▶ **TO DO**
Narrow the data below down to the lines containing "click".

▶ **EXERCISE INPUTS**
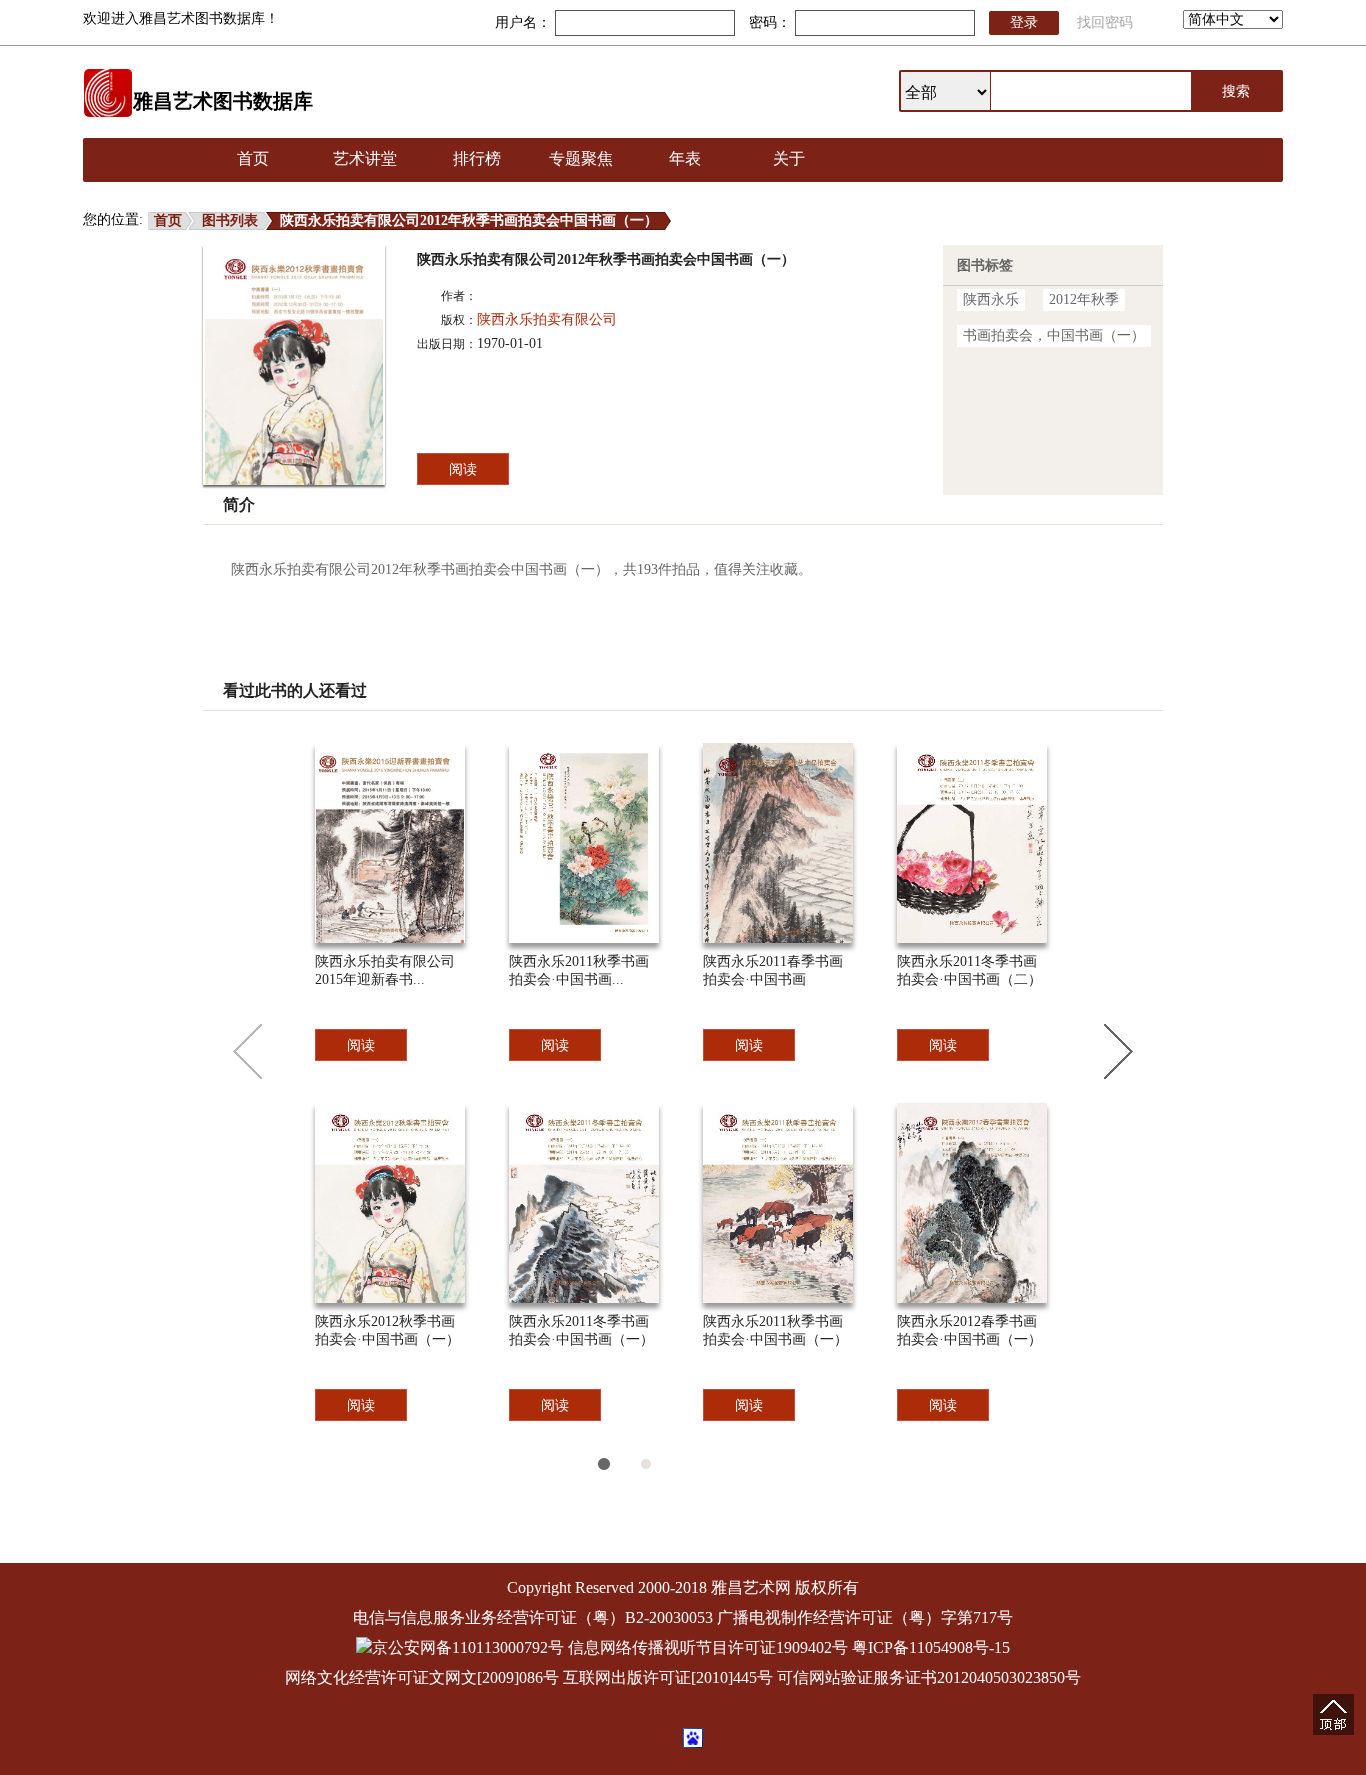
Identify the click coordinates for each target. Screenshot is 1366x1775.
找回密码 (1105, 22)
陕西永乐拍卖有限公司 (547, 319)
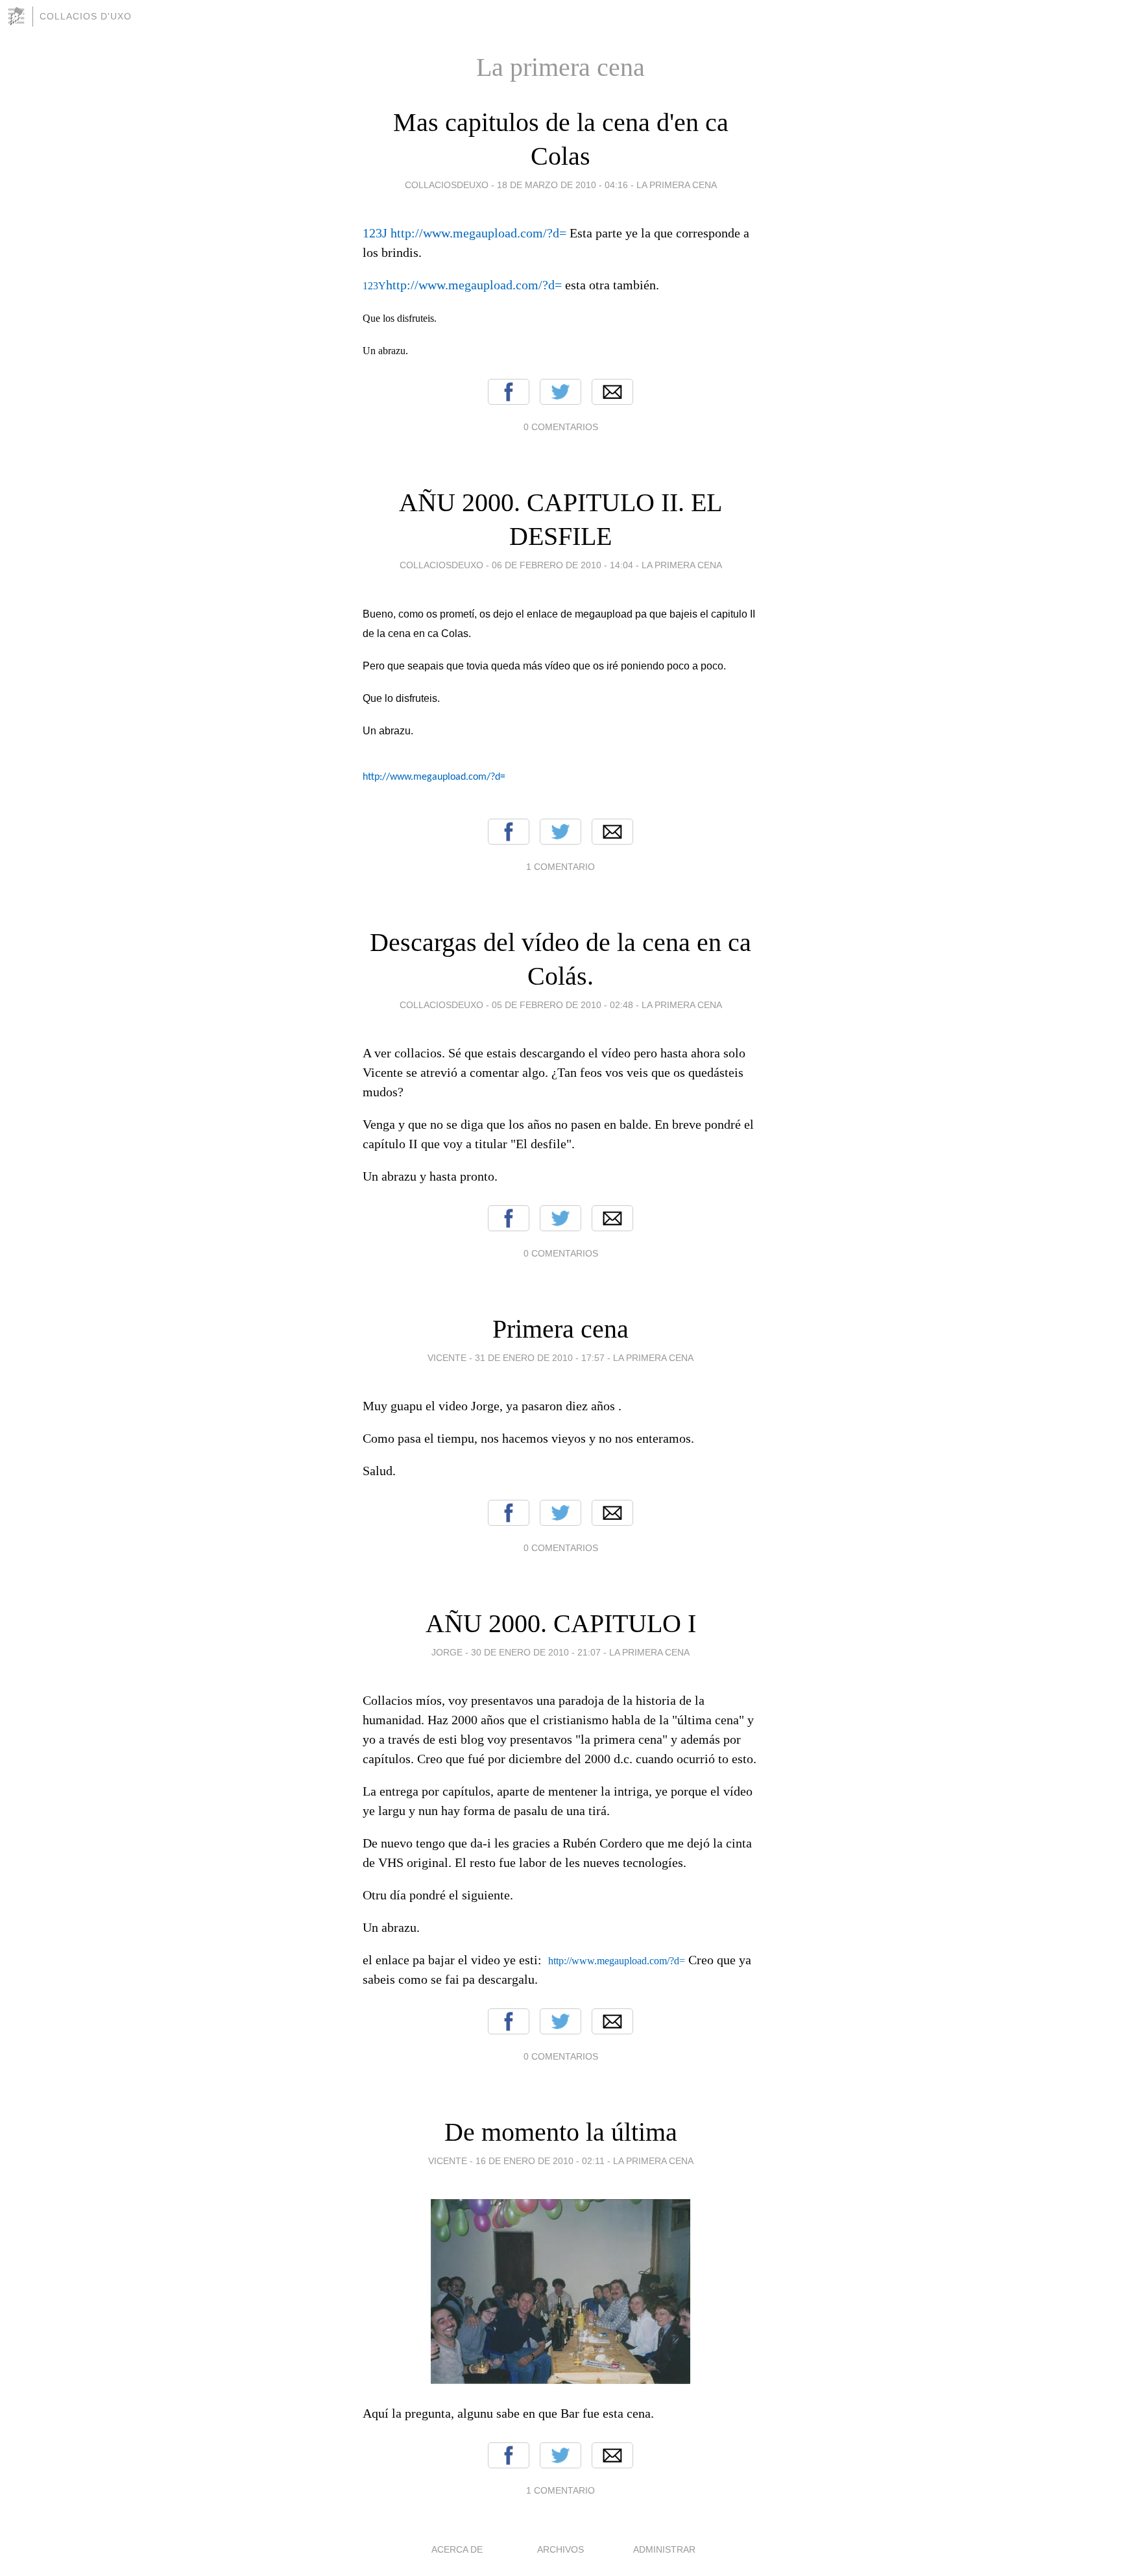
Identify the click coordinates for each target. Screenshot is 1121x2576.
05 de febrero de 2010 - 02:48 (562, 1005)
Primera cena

▶ **ANSWER TO THIS TASK**
Identify the click coordinates for each target. Screenshot is 1366x1775.
Identify the click coordinates for each target. Screenshot is 1121x2576.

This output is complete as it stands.